Problem requirements. With the pictures omitted, print exactly the lines below, from the one containing "Click the -85% discount badge on Tomb Raider" through the one containing "The width and height of the screenshot is (800, 598).", and nothing else.

The input.
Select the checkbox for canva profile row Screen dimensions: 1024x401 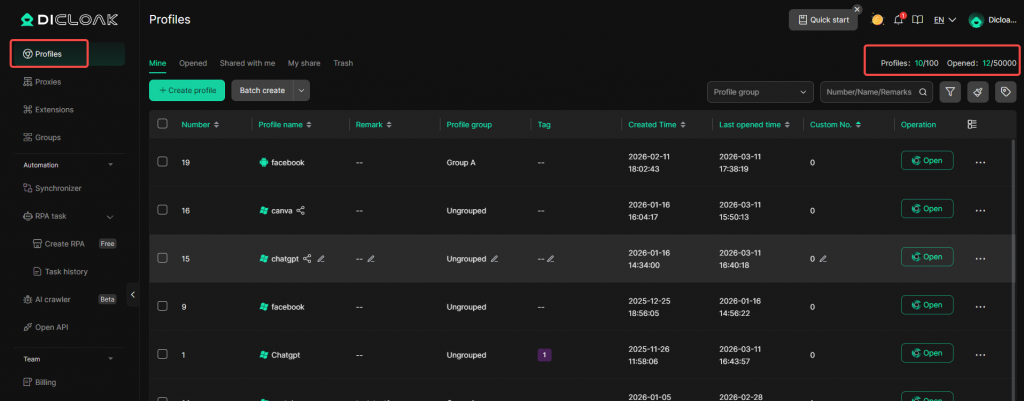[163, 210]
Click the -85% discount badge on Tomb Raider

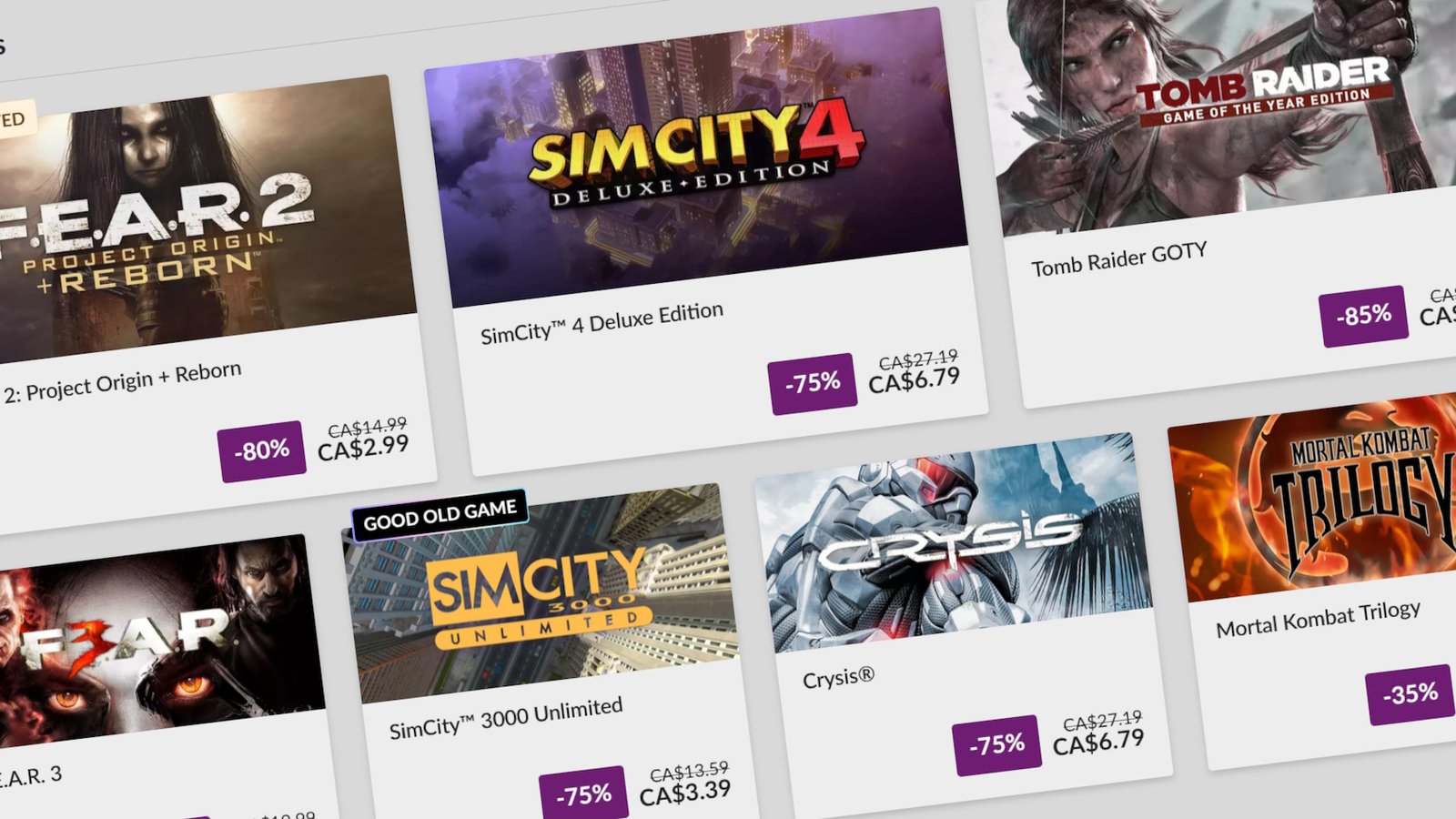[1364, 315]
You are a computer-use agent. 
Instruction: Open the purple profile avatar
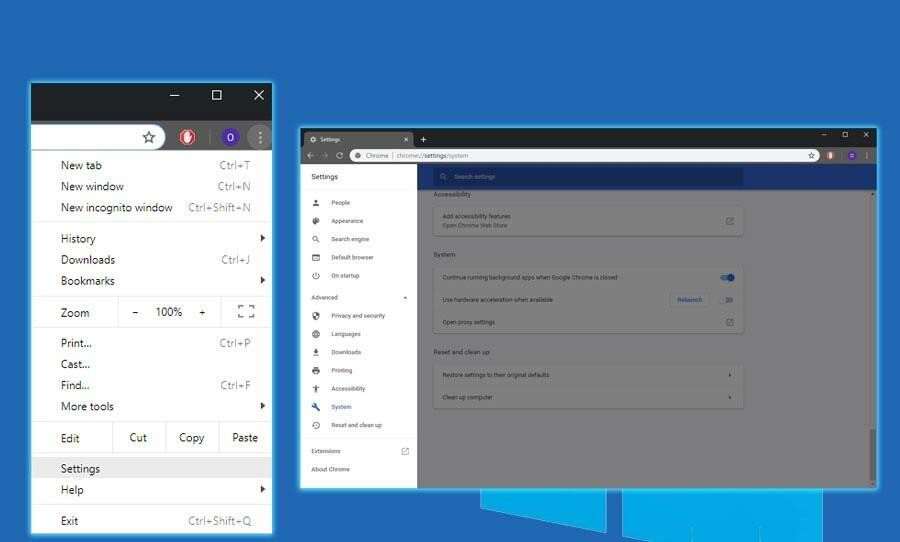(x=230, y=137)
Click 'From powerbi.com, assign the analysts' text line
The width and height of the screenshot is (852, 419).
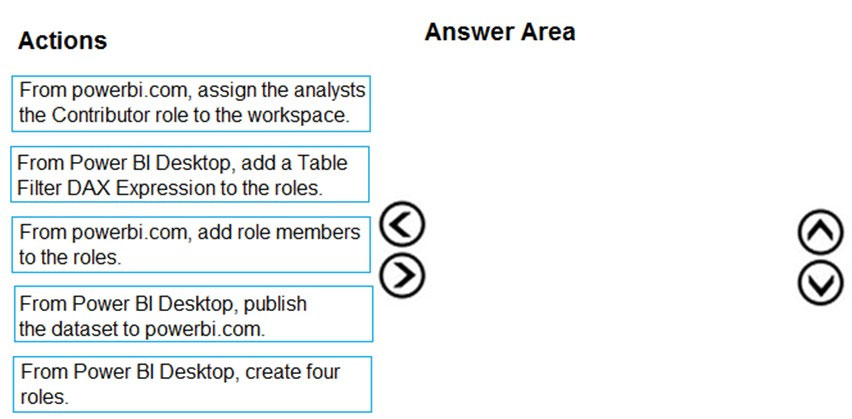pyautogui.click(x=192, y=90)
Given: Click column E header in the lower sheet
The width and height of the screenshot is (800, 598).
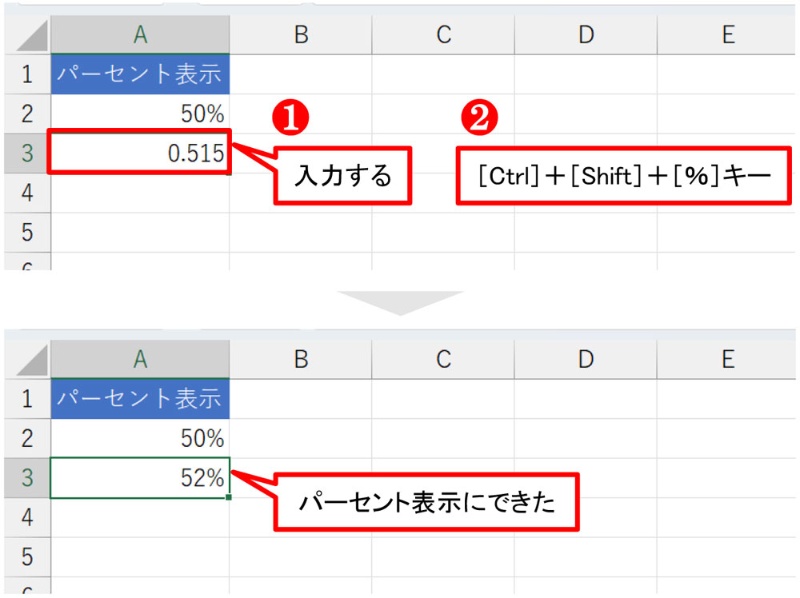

* * *

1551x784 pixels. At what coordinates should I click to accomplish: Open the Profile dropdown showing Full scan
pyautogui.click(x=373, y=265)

==

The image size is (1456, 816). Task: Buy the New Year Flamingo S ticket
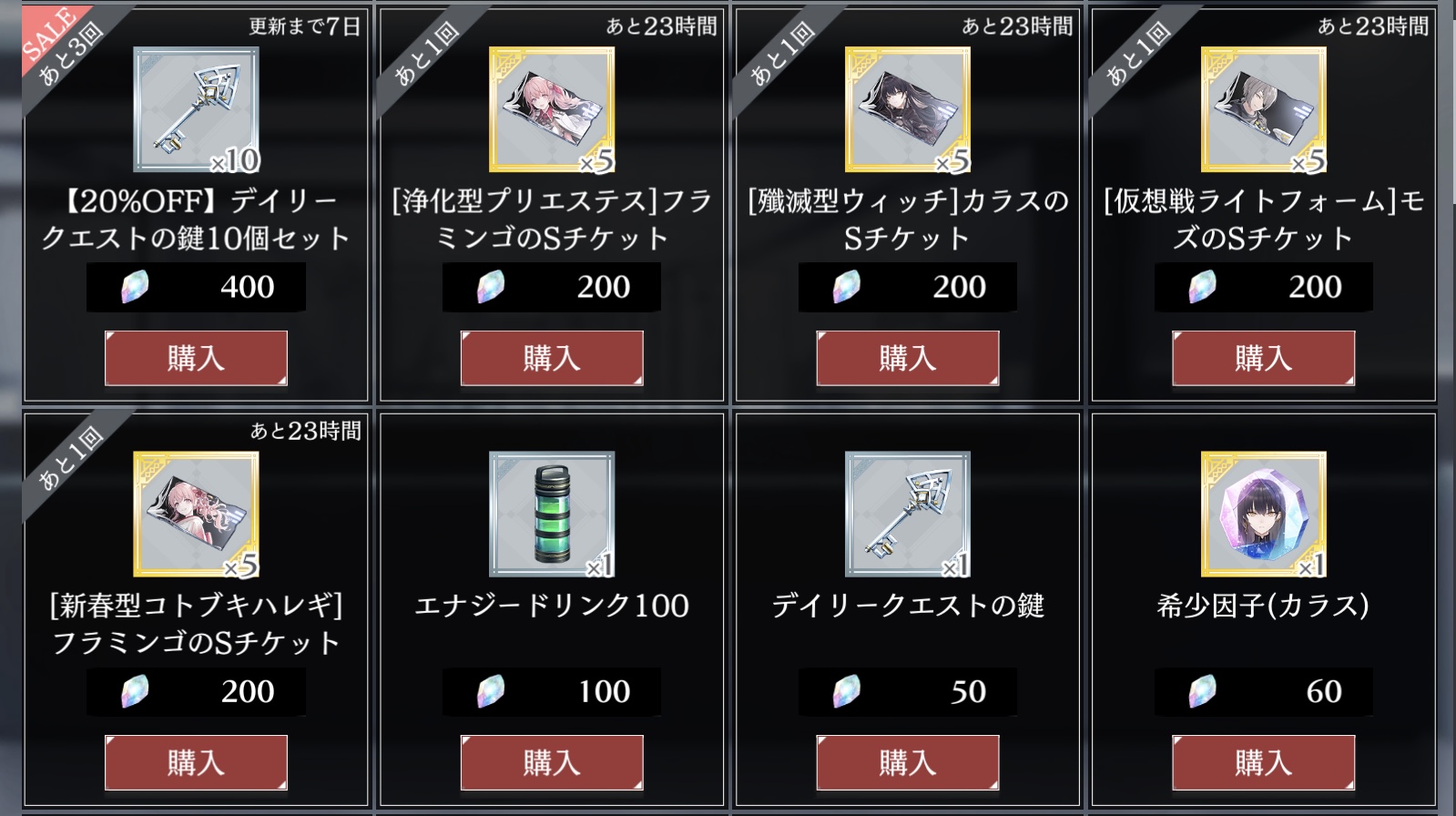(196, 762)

Exercise response.
Click the -85% discount badge on Tomb Raider

[1364, 315]
You are a computer-use agent. 
Instruction: Open the purple profile avatar
(x=230, y=137)
Click 'From powerbi.com, assign the analysts' text line
The width and height of the screenshot is (852, 419).
pyautogui.click(x=192, y=90)
Given: Click column E header in the lower sheet
The width and height of the screenshot is (800, 598).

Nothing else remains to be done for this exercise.